__Exercise brief__. For this exercise, retype the lines from the one that holds "The image size is (789, 319)." through the one that holds "1494x706 pixels." in the records below, both included, exactly and without pictures.
START Available records
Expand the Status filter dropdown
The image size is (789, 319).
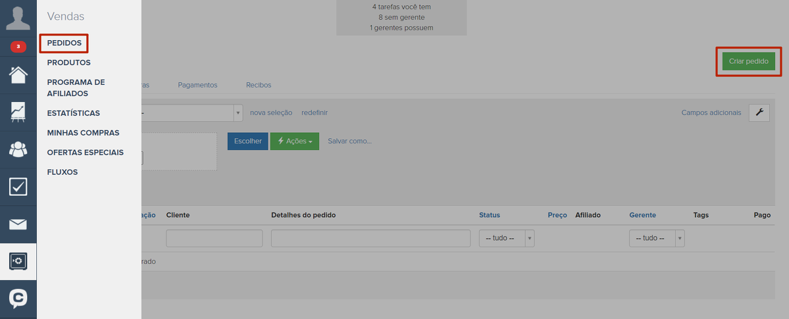(506, 238)
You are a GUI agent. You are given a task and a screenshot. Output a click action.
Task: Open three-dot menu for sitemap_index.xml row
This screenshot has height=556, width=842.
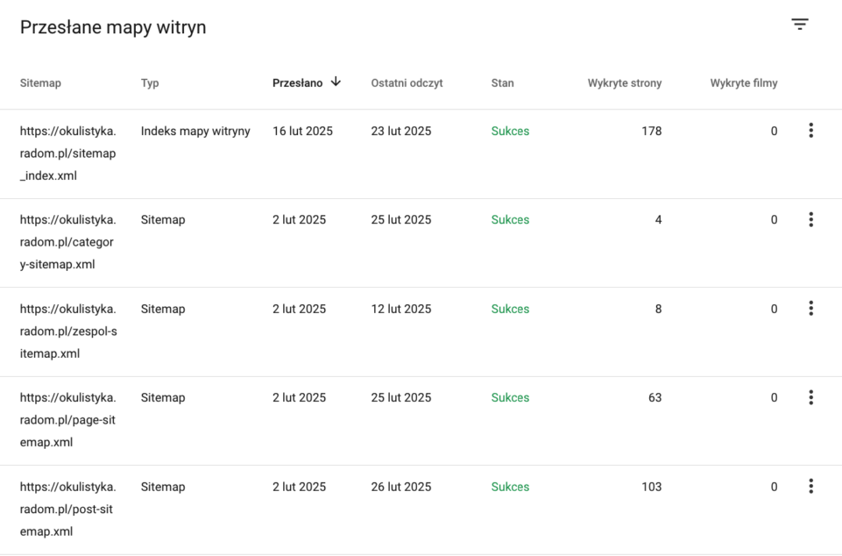(810, 131)
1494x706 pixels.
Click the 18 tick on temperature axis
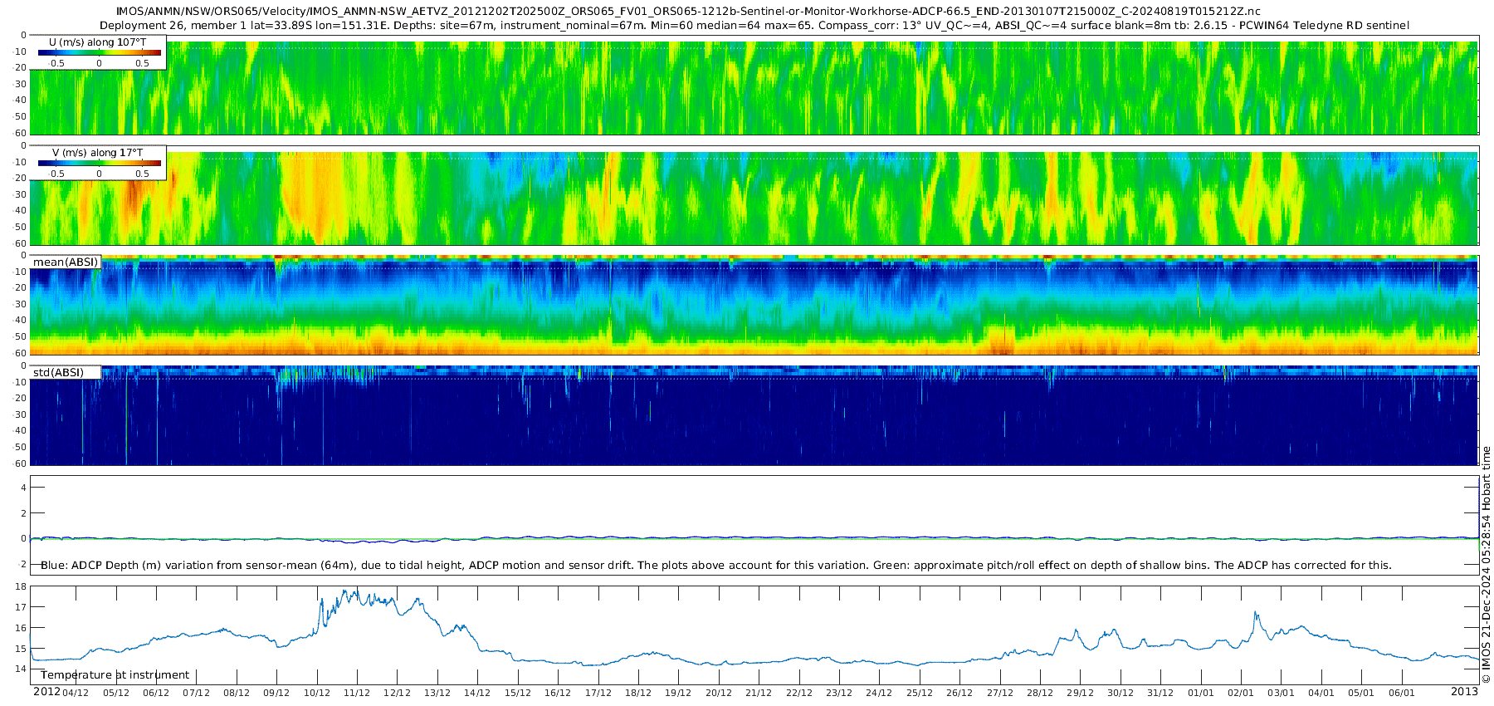coord(21,587)
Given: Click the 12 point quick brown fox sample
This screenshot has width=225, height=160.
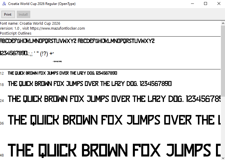Looking at the screenshot, I should pyautogui.click(x=63, y=73).

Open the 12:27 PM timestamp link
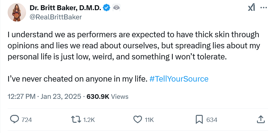click(21, 97)
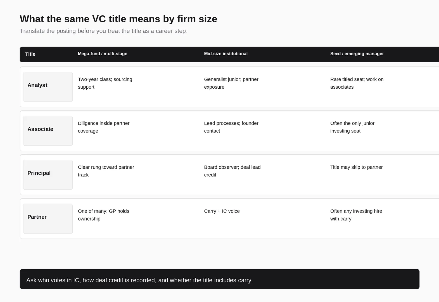Select the Associate row label
This screenshot has height=302, width=439.
coord(48,131)
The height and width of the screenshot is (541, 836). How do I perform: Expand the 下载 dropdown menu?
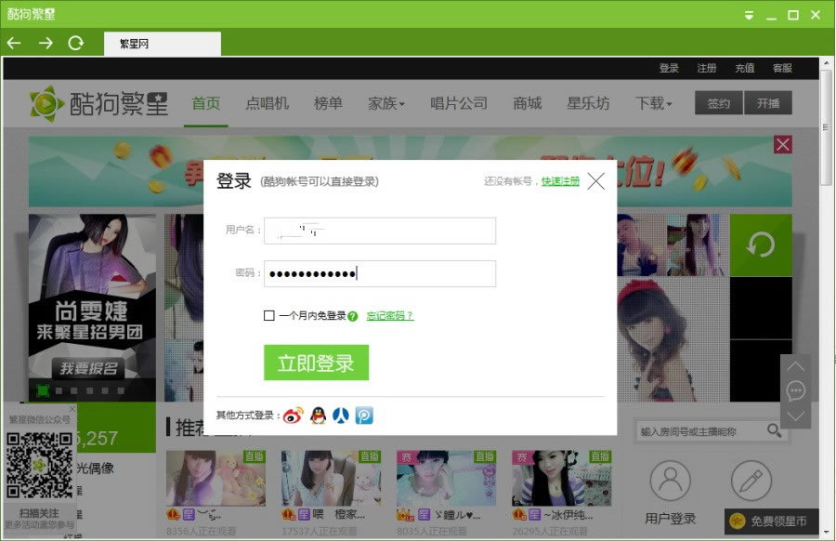653,103
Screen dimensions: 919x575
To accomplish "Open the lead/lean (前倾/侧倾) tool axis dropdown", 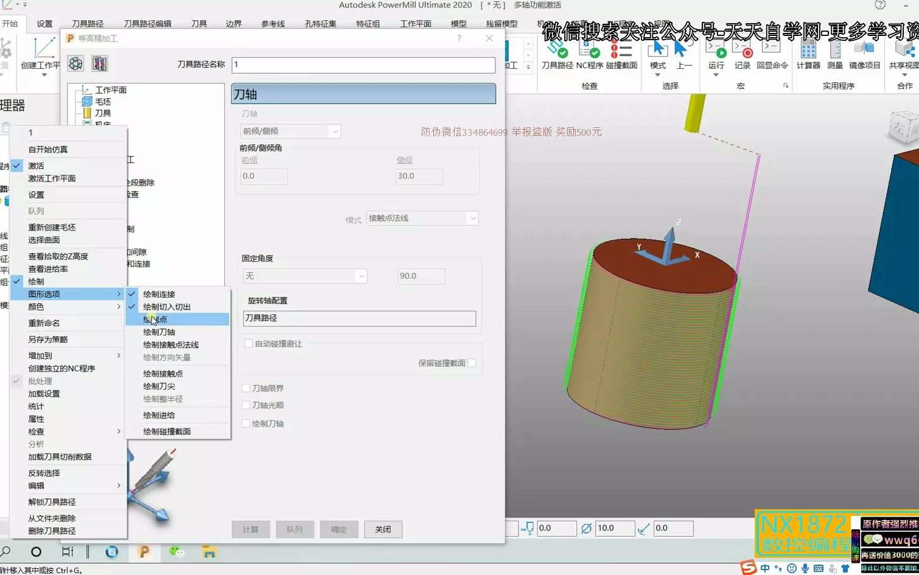I will click(x=290, y=131).
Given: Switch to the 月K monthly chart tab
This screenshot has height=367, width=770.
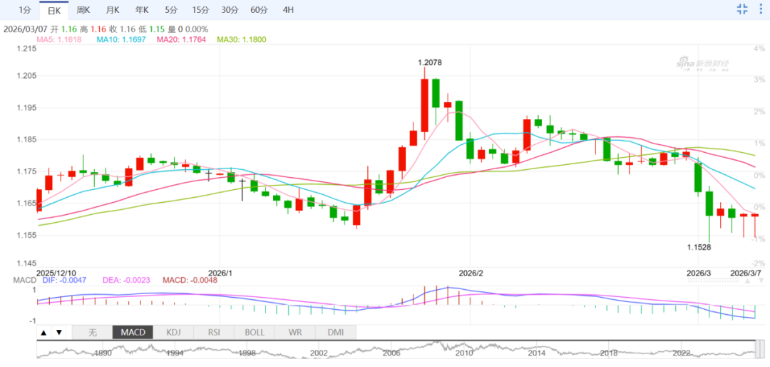Looking at the screenshot, I should coord(113,10).
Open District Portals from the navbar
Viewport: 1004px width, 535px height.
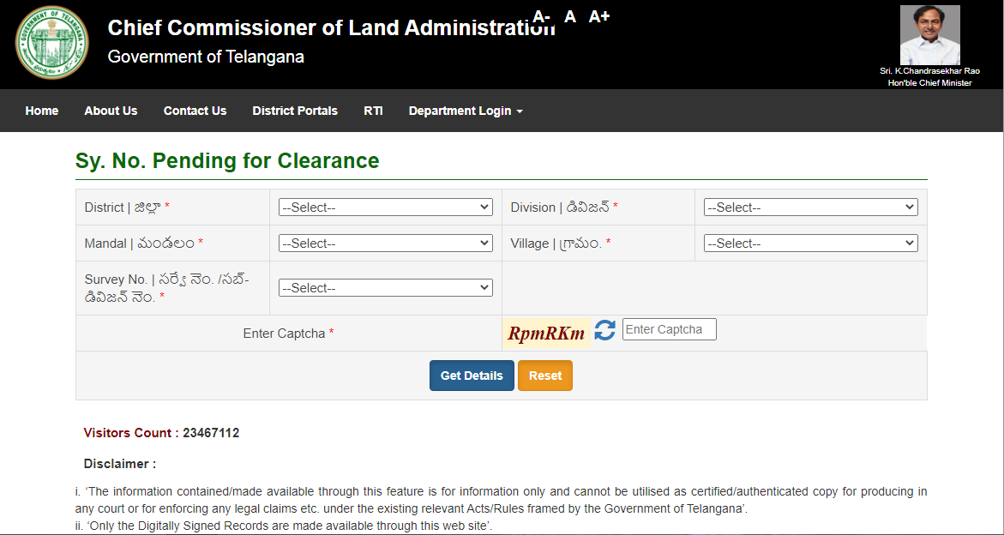(x=295, y=111)
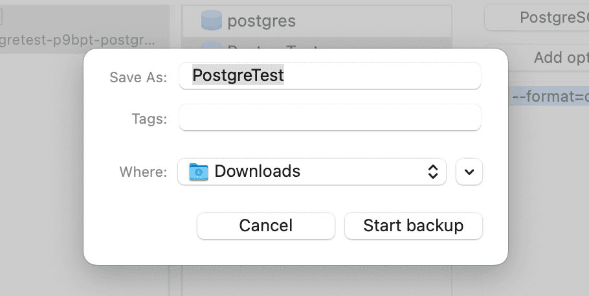Screen dimensions: 589x296
Task: Click the up-down arrows on the Where selector
Action: click(434, 172)
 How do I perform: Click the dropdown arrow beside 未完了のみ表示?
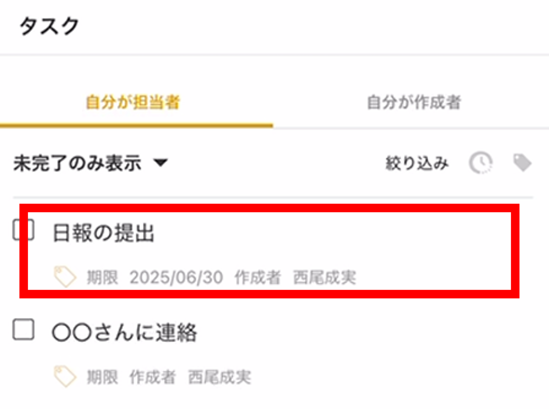[x=161, y=163]

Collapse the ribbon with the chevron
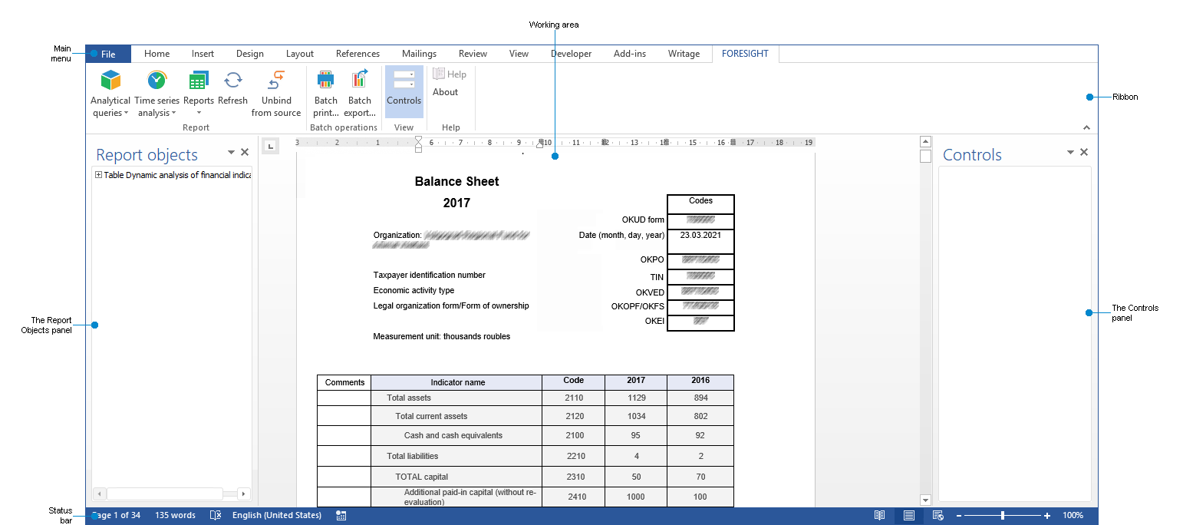coord(1086,127)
END Available records
__Finished exercise__.
The image size is (789, 319).
(506, 238)
You are a GUI agent. You are given a task and a screenshot. Output a click action.
Task: Open three-dot menu for sitemap_index.xml row
This screenshot has height=556, width=842.
(810, 131)
1494x706 pixels.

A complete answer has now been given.